* _Given passage_
____
* [PATCH] import-tars: use Archive::Tar instead of unpack()
@ 2007-02-12 14:17 Michael Loeffler
2007-02-12 14:25 ` Johannes Schindelin
` (2 more replies)
0 siblings, 3 replies; 7+ messages in thread
From: Michael Loeffler @ 2007-02-12 14:17 UTC (permalink / raw)
To: git
this is less obscure, does not use gzcat (which is often installed as zcat)
and it is shorter.
Signed-off-by: Michael Loeffler <zvpunry@zvpunry.de>
---
This version does no longer support bzip2 or compress which will be fixed in
an amend. I did this patch to solve 2 problems. Maybe I do another patch with
GetoptLong and bzip2/compress support.
The first is a bug with this $git_mode variable which should be 0644 of
0755, but nothing else I think.
The second problem was the usage of gzcat, I don't have this link
(Debian sid).
____
* _Recorded data_
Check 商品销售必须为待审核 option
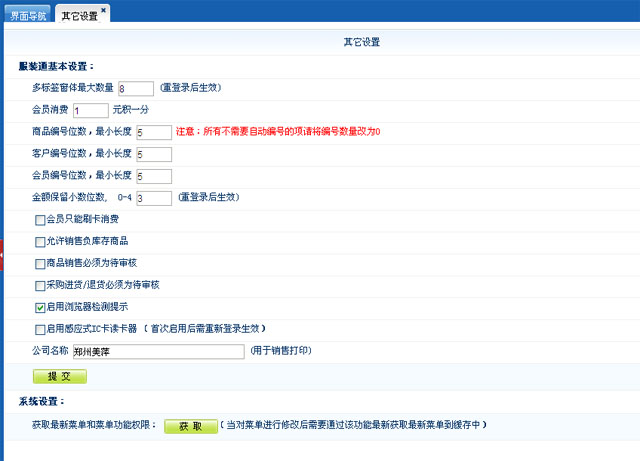 click(x=40, y=263)
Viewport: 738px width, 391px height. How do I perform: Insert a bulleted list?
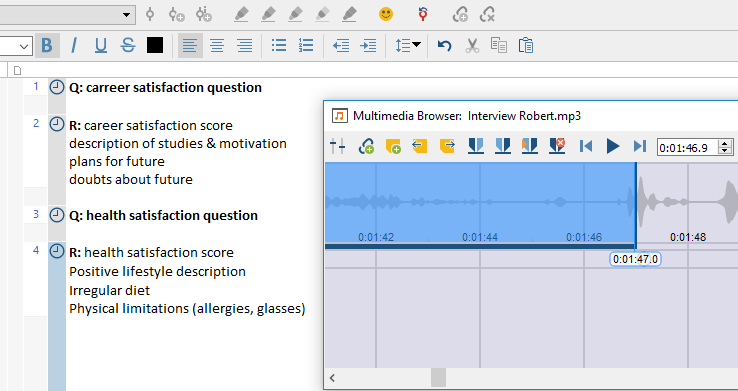click(279, 46)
____
* _Problem description_
Answer these questions from the patch message above.
1. Which program does the patch stop using, and under what other name is it often installed?
2. Which two formats does this version of the patch no longer support?
3. On which system does the author lack the link to that program?

* _Expected answer_
1. It stops using gzcat, which is often installed as zcat.
2. It no longer supports bzip2 or compress.
3. Debian sid.